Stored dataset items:
***
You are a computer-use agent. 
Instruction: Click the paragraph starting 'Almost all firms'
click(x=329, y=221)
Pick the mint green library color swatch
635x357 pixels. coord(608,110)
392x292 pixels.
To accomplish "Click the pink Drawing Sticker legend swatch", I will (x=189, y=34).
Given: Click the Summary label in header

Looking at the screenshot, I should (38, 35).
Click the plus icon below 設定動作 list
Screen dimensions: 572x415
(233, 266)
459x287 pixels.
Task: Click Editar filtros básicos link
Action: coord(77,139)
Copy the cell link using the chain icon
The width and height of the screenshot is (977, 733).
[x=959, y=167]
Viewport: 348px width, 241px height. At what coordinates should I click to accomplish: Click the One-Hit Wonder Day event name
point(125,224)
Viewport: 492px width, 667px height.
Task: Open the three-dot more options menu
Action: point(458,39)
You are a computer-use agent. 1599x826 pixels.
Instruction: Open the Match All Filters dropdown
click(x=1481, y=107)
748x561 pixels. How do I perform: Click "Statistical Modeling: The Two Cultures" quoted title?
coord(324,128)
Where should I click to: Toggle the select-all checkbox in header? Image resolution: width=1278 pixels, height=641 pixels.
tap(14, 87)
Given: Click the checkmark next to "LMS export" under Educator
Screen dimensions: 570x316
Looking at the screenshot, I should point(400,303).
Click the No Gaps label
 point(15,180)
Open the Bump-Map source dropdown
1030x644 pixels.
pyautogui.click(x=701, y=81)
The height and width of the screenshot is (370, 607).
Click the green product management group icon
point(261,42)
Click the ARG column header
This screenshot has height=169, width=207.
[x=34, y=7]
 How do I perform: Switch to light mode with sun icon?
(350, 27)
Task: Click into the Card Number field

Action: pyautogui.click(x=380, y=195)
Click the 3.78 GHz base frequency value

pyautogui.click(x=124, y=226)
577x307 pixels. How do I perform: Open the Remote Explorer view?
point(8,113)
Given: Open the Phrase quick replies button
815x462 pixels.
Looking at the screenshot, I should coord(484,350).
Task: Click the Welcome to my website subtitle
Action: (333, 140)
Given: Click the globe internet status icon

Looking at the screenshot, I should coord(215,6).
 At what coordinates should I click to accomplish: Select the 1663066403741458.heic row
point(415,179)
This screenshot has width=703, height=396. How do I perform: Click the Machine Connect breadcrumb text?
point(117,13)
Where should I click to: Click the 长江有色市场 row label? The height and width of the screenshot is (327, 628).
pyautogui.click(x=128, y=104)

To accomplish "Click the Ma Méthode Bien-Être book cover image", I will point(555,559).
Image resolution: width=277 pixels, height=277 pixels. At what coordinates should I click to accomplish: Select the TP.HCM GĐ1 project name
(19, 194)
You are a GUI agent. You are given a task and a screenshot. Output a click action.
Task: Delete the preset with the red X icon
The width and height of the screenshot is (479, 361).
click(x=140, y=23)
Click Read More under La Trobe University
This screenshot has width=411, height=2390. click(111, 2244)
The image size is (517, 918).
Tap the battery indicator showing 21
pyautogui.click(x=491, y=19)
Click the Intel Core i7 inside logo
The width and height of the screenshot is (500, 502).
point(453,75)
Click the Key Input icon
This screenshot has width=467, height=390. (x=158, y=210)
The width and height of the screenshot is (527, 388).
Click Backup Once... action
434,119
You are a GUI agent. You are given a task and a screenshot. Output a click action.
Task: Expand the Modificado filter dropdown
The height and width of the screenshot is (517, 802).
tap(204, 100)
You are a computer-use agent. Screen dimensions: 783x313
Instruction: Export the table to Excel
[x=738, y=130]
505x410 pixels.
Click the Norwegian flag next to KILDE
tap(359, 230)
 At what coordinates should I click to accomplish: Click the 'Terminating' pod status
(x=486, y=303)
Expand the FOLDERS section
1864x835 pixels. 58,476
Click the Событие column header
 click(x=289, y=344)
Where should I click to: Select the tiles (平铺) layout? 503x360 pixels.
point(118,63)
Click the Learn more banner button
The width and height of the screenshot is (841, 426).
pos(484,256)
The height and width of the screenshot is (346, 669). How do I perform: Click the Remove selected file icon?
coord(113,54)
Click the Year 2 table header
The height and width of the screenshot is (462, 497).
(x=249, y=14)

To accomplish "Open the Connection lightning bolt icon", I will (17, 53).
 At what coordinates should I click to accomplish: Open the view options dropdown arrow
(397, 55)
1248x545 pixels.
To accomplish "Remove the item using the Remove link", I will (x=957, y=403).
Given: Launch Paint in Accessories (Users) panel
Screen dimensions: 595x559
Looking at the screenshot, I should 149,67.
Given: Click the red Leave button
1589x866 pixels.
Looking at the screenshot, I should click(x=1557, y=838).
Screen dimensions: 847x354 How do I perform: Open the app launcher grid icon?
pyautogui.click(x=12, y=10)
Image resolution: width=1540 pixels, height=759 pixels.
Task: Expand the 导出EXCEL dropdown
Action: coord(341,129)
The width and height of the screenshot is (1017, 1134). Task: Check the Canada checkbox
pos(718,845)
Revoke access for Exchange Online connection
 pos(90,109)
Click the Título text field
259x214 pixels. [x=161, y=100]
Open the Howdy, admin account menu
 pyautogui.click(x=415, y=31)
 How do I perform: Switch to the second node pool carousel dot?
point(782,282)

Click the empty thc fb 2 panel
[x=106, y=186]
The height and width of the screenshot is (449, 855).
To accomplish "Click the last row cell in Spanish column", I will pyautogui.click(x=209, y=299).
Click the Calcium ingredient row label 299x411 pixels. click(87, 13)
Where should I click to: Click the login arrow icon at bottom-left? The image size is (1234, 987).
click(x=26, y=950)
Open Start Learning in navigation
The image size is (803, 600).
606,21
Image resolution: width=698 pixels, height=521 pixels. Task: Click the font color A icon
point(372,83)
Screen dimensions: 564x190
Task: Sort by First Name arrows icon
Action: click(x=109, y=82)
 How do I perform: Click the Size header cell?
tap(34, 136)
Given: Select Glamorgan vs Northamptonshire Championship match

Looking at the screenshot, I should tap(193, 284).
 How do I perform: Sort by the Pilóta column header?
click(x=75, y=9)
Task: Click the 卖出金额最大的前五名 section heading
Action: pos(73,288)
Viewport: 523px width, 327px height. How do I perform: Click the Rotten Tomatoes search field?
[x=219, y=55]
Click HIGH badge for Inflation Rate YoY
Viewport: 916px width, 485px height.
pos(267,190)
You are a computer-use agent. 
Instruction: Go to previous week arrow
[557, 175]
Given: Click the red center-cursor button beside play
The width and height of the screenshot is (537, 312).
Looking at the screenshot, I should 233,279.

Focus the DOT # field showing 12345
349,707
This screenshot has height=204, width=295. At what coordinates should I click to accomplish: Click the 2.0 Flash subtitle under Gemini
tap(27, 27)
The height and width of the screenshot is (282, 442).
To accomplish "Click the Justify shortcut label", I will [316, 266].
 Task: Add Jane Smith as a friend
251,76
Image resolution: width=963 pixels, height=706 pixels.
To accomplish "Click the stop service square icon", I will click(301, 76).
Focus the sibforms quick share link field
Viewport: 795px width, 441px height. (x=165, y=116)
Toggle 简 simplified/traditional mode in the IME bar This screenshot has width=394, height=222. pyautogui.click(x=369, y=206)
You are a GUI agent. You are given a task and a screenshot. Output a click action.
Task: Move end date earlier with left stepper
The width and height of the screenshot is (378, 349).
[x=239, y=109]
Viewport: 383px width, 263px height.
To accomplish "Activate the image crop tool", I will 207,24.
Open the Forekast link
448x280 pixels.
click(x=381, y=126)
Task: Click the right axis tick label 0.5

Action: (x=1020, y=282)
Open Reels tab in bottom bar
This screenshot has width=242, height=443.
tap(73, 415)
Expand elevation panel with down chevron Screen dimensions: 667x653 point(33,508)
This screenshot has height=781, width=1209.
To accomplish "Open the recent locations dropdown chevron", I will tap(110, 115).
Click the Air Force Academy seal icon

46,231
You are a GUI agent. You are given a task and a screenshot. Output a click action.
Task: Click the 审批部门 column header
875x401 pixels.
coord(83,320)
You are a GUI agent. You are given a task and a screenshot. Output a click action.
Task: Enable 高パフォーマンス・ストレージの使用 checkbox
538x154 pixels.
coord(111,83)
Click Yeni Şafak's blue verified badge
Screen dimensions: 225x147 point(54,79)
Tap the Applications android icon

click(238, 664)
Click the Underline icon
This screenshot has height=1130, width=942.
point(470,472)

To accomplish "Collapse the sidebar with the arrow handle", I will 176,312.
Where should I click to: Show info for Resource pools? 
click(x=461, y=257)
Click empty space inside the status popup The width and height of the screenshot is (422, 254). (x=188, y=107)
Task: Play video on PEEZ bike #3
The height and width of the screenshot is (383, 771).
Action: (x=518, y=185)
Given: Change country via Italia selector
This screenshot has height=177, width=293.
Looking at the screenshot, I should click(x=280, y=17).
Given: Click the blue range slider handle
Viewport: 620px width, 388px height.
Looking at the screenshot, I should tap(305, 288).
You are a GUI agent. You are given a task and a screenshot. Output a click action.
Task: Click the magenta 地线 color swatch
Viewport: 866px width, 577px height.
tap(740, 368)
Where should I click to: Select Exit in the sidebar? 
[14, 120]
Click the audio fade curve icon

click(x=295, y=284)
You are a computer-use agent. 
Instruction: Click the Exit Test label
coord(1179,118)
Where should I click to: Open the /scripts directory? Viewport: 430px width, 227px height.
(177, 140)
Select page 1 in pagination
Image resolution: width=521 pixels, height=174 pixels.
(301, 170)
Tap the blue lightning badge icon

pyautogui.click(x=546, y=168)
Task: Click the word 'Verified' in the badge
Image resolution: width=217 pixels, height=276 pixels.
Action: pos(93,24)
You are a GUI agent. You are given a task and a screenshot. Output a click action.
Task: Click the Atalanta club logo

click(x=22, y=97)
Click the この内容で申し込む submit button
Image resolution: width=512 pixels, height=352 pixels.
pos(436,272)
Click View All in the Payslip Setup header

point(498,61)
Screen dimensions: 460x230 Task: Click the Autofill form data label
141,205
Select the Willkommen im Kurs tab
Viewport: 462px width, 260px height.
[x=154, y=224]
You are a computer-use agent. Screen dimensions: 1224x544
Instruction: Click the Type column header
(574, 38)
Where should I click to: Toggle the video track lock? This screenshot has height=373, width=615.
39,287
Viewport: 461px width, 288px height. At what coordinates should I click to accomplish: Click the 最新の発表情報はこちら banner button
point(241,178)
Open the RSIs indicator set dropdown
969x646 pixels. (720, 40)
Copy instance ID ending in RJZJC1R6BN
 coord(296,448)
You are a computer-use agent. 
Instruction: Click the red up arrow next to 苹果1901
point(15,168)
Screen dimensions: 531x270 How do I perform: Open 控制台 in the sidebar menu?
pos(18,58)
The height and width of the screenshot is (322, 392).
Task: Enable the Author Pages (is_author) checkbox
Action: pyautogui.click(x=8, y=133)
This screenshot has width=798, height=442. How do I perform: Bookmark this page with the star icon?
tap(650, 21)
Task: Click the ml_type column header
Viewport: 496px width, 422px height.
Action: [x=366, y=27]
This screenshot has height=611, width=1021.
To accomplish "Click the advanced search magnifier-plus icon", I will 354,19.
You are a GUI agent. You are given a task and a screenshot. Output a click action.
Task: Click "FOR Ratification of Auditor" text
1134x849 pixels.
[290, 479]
***
From the entries above, copy out every line where the string "inside" appears.

→ **SOLUTION BELOW**
Click the Intel Core i7 inside logo
Click empty space inside the status popup The width and height of the screenshot is (422, 254). (x=188, y=107)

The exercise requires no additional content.